ずっと前にラジオで、秋山ちえ子さんも同様のことをおしゃっていた。登山の帰り旅館に泊まったのだが、布団部屋のようなところに通された。部屋を替えて欲しいと言うと、支払を心配されたという。仲居さんとしては、むしろ気を利かしたつもりだったようだ。

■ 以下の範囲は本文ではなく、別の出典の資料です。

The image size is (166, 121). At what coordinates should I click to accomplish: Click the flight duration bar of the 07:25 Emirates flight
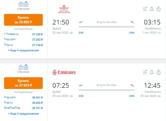click(107, 90)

見た目よりは中身重視と胸を張ったところで、相手が自分を判断するには、見た目しかない。まして客商売なら、実質的な損害を考慮して用心せざるを得ない。ある程度はやむを得ないが、この本の女将さんのように、
"しかし、そんなに突然、手のひらを返すように態度を変えられるものなのかな。"

というのも、当人としてはかなり居心地が悪いものだろう。"「たとえあなたが誰であろうと、コジキのまねをすればコジキです」"と、大富豪が貧民に扮して高級レストランを訪れ、正体を明かしても追い返されたというケストナーの小説を引き合いに出して、

"その理屈からいけば、旅館の女将も、「ふん、小説家かなんだか知れないけれど、貧乏そうな格好してれば貧乏なんだから」と割り切って、放っておいてくれるとよかったんですよね。そうすれば僕だって、もっと気楽にぐずぐず幸福でいられたのに。"

と、おっしゃる。でも、女将としたら、作家だからこそ何書かれるかたまったものじゃないと、俄かにおもてなし精神を発揮したのではないか。

まあ、こういうことは難しいですね。
オッと、口調がムラカミ風になってきたのでお終い。